Cannabis and cannabinoid agents are widely used to alleviate symptoms or treat disease, but their efficacy for specific indications is not well established. For chronic pain, the analgesic effect remains unclear. A systematic review of randomized controlled trials was conducted examining cannabinoids in the treatment of chronic noncancer pain, including smoked cannabis, oromucosal extracts of cannabis-based medicine, nabilone, dronabinol, and a novel THC analog. Pain conditions included neuropathic pain, fibromyalgia, rheumatoid arthritis, and mixed chronic pain. Fifteen of the 18 included trials demonstrated a significant analgesic effect of cannabinoids compared with placebo.

Cannabinoid use was generally well tolerated; adverse effects most commonly reported were mild to moderate in severity. Overall, evidence suggests that cannabinoids are safe and moderately effective in neuropathic pain with preliminary evidence of efficacy in fibromyalgia and rheumatoid arthritis. While there is not enough evidence to suggest routine use of medicinal cannabis for alleviating chemotherapy-related nausea and vomiting by national or international cancer societies, therapeutic agents based on THC (e.g., dronabinol) have been approved for use as an antiemetic in the United States for a number of years. Only recently has the efficacy and safety of cannabis-based medicines in managing nausea and vomiting due to chemotherapy been evaluated. In a review of 23 randomized, controlled trials, patients who received cannabis-based products experienced less nausea and vomiting than subjects who received placebo.56
The proportion of people experiencing nausea and vomiting who received cannabis-based products was similar to those receiving conventional antiemetics. Subjects using cannabis-based products experienced side effects such as “feeling high,” dizziness, sedation, and dysphoria and dropped out of the studies at a higher rate due to adverse effects compared with participants receiving either placebo or conventional antiemetics. In crossover trials in which patients received cannabis-based products and conventional antiemetics, patients preferred the cannabis-based medicines. Cannabis-based medications may be useful for treating chemotherapy-induced nausea and vomiting that responds poorly to conventional antiemetics. However, the trials produced low to moderate-quality evidence and reflected chemotherapy agents and antiemetics that were available in the 1980s and 1990s. In older patients, medical cannabinoids have shown no efficacy on dyskinesia, breathlessness, and chemotherapy-induced nausea and vomiting. Some evidence has shown that THC might be useful in the treatment of anorexia and behavioral symptoms in patients with dementia. The most common adverse events reported during cannabinoid treatment in older adults were sedation-like symptoms.

IS IT SAFE FOR A BREASTFEEDING PERSON TO USE CANNABIS?

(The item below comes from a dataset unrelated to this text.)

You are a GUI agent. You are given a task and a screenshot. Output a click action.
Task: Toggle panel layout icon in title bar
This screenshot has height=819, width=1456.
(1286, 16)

Breastfeeding persons are encouraged to avoid using Cannabis. The health effects of a breastfeeding person’s use of Cannabis on her infant are not yet fully known, and the available data are limited and conflicting. However, we know that chemicals from Cannabis can be passed to a baby through breast milk. In addition, tetrahydrocannabinol (THC) is stored in body fat and is slowly released over time, meaning that a baby could still be exposed even after a breastfeeding person stops using Cannabis.